Problem statement.
Copy out each line in the listing below where the word "agent" appears.
*** Given records ***
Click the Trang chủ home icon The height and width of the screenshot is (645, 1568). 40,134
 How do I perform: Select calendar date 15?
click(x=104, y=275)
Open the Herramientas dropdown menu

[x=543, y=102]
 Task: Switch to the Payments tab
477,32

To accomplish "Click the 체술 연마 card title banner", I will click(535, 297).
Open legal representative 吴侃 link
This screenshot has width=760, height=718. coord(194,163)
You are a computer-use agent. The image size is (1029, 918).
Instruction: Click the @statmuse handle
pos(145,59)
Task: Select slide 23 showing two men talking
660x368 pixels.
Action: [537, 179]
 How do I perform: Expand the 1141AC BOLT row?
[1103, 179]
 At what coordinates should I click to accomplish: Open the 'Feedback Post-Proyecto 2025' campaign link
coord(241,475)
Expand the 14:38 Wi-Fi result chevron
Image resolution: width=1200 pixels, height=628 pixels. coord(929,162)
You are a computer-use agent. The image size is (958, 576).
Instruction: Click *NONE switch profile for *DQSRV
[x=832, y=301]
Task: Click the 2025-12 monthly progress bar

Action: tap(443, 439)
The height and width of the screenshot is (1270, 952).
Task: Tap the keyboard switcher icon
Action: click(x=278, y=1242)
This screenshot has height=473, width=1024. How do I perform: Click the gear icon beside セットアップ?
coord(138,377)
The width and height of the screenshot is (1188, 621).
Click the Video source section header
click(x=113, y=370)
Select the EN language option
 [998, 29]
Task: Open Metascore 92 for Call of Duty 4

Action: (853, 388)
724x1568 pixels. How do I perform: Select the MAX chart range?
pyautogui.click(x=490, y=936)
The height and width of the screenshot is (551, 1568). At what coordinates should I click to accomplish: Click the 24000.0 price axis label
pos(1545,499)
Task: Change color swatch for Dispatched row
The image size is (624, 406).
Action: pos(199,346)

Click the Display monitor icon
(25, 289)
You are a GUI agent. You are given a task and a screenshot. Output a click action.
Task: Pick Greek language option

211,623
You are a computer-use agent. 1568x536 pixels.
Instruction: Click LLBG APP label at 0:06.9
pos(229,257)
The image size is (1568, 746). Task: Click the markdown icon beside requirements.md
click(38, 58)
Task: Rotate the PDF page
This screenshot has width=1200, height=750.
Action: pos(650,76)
***
Finished task.
You are a computer-use agent. The image size is (1029, 918).
You are a computer-use agent. The image size is (958, 576).
You are a GUI agent. You are given a task and a screenshot. Output a click action.
You are a computer-use agent. 1568x536 pixels.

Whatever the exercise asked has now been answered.